In the context of updating the existing website and adding new functionality, our team took the following steps:
●
Designed and built new web pages, including “car review” pages, and “in stock lease deals” functionality, which allows clients to search for the right car based on budget requirements, fuel type, and other parameters.
●
Deployed micro front-end development architecture to transfer the “checkout” page and all the related functionality into a separate module. We designed the corresponding web pages and implemented the business logic behind them.

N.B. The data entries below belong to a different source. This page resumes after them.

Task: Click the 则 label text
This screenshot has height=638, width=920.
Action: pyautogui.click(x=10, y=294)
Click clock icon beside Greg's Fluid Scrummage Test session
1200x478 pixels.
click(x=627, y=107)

To optimize the vehicle leasing software performance, we accomplished the following:
●
Used Lighthouse, a web app audit tool, to perform tests and track performance, accessibility, and speed metrics of different web pages
●
Compressed some icons and other graphic elements to speed up loading
●
Migrated from Apollo Gateway to Apollo Router, which made queries on the website significantly faster as the Router’s response time is close to that of direct querie
●
Used lazy loading strategy to only load the parts of a web page that are being displayed on the screen, and load more components as the viewer scrolls through the page. This approach decreased the web pages’ loading time and made the displayed parts immediately available for interaction without waiting for the entire page to load.
●
Performed end-to-end (E2E)
automated tests for popular flows, such as search and filtering, to make sure that our optimization efforts didn’t compromise functionality. Our team designed and documented these tests, and integrated them into the CI/CD pipeline for all environments except the production. During the E2E tests, we also discovered and fixed some critical errors, such as mistakes in the leasing price calculation.
Our team also worked on document parsing. Originally, all the documents related to leasing and insurance were processed manually, and human errors were common. Our developers automated document handling and enhanced the process with Amazon Textract – an intelligent document processing service, which includes a machine learning component for document analysis.